▸ **Problem description**
Given the material below, return only the lines starting at the line with "Sort the table using the baseMean sort arrows" and ending at the line with "Click the Viewer play button", exactly as they appear.

# # # #

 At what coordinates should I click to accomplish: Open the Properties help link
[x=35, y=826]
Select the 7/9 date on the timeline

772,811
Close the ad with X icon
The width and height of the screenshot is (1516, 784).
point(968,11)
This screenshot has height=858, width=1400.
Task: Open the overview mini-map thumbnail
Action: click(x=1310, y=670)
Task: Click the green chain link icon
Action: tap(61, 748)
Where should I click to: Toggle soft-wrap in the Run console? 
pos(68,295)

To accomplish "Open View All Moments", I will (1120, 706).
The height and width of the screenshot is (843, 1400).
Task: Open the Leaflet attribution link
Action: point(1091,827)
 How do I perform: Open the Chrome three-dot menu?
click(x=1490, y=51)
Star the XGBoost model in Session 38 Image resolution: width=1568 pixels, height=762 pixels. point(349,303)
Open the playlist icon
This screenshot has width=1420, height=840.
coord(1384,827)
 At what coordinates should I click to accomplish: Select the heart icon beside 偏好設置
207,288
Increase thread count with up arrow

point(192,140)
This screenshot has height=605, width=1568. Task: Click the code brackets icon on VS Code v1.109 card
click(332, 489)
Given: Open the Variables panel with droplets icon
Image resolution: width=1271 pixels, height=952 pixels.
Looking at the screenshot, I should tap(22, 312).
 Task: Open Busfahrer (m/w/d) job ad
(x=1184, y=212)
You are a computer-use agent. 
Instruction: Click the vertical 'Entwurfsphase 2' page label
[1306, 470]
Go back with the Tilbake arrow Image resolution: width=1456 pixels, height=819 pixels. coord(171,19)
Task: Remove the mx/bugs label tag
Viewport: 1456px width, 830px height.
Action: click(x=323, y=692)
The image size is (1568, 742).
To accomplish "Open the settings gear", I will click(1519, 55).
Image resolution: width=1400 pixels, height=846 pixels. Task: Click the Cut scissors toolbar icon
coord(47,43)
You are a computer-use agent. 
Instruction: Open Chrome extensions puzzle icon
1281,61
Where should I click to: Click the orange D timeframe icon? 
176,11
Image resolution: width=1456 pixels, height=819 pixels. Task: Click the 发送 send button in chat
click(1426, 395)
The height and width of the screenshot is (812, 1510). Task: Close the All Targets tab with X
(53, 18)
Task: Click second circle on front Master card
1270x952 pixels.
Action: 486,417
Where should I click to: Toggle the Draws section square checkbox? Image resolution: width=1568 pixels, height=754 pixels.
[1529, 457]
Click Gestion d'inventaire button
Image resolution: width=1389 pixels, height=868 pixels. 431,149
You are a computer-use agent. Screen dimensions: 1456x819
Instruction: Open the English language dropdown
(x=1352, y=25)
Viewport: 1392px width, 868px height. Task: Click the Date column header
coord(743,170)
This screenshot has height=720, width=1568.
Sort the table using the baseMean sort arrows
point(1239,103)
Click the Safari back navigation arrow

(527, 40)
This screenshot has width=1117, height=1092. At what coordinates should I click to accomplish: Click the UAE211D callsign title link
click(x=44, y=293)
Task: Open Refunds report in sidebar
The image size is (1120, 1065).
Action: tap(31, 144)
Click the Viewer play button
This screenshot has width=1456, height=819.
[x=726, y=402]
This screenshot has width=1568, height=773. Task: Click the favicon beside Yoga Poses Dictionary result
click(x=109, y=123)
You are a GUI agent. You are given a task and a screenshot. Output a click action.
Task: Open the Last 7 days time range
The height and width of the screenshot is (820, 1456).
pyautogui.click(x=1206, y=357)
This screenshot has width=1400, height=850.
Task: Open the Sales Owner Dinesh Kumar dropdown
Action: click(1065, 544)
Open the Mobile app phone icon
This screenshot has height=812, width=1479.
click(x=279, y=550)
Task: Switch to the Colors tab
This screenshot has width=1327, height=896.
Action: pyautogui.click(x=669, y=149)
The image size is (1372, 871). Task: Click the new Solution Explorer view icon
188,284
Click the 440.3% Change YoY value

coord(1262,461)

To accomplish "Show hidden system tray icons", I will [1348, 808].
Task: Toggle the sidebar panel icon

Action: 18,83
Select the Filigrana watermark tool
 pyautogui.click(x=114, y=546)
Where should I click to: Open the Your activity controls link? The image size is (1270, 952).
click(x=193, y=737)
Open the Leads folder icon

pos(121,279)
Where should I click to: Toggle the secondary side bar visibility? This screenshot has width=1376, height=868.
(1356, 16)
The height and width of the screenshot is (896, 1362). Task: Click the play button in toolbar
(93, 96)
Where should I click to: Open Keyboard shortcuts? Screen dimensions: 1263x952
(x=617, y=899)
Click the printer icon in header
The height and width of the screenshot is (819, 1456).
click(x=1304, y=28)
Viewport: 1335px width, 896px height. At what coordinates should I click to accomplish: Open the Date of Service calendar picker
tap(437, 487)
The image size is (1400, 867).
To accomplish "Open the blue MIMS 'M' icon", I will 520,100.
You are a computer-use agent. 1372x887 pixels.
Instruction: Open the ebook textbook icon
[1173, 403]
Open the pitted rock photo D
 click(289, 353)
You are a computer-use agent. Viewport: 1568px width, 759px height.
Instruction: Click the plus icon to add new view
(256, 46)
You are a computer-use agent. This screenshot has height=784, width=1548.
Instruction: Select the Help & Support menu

# # # #

▸ **Answer for this exercise**
Sort the table using the baseMean sort arrows
point(1239,103)
Click the Safari back navigation arrow

(527, 40)
This screenshot has width=1117, height=1092. At what coordinates should I click to accomplish: Click the UAE211D callsign title link
click(x=44, y=293)
Task: Open Refunds report in sidebar
The image size is (1120, 1065).
Action: tap(31, 144)
Click the Viewer play button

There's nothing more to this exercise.